REQUIRED WORK →
Please reproduce the entries exactly as they appear below, but not the pictures.

---- INPUT

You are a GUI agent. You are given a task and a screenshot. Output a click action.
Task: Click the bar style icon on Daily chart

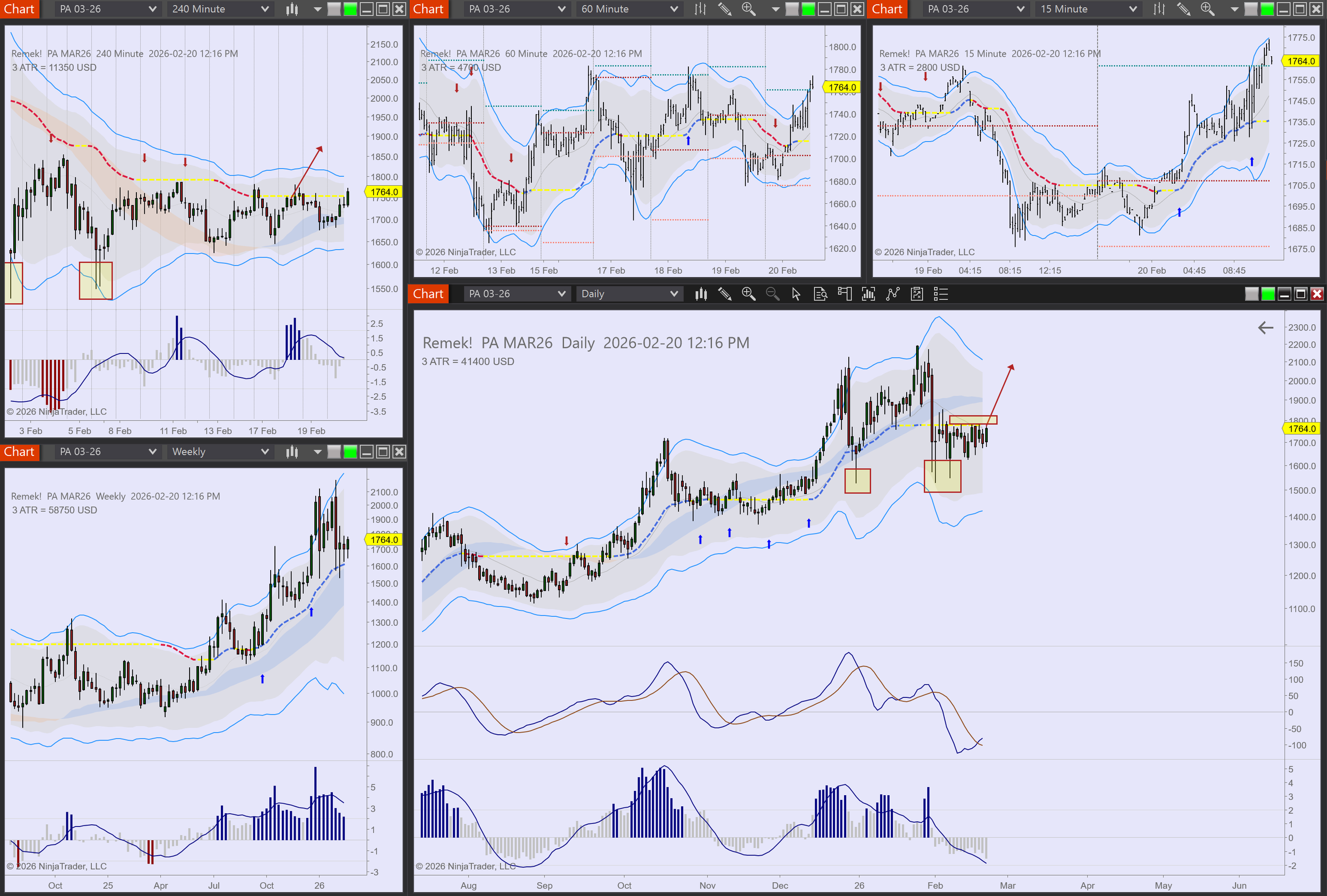point(701,294)
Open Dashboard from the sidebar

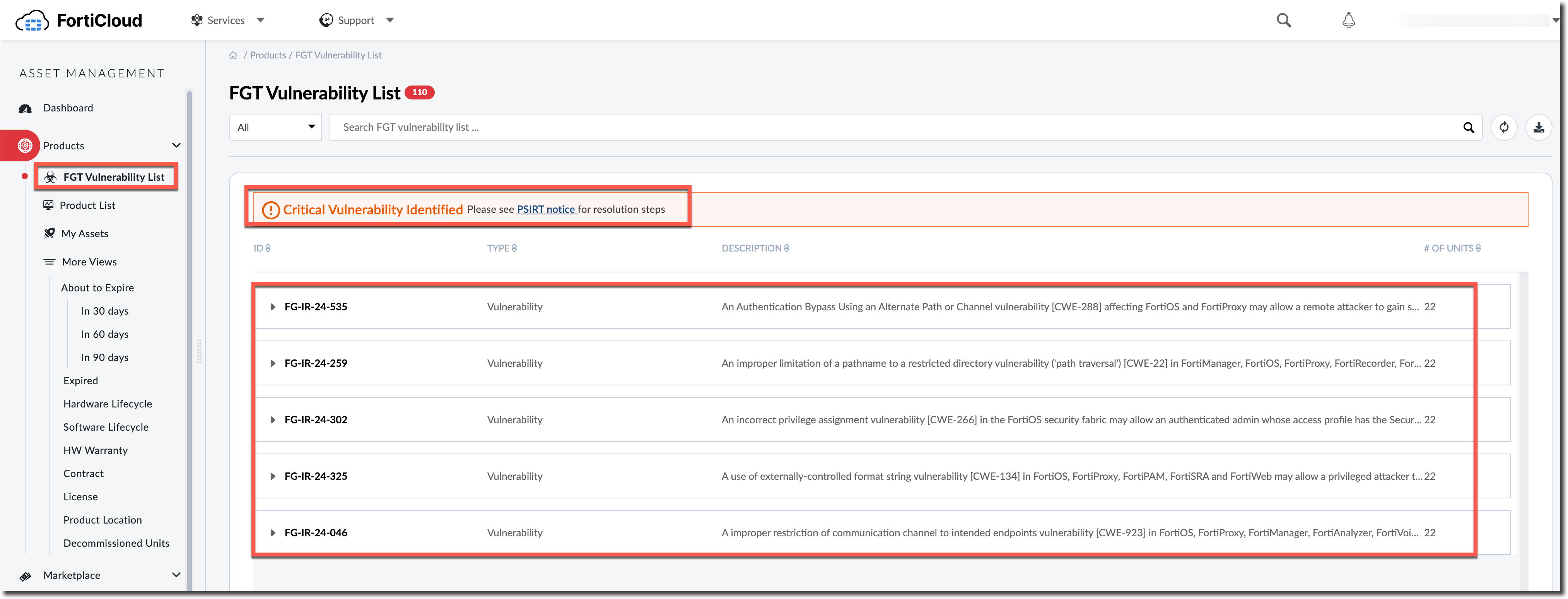(68, 108)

--------

ANSWER BOX →
You are a GUI agent. You are given a task and a screenshot. Output a click action.
Task: Click the bar style icon on Daily chart

point(701,294)
Open Dashboard from the sidebar

(68, 108)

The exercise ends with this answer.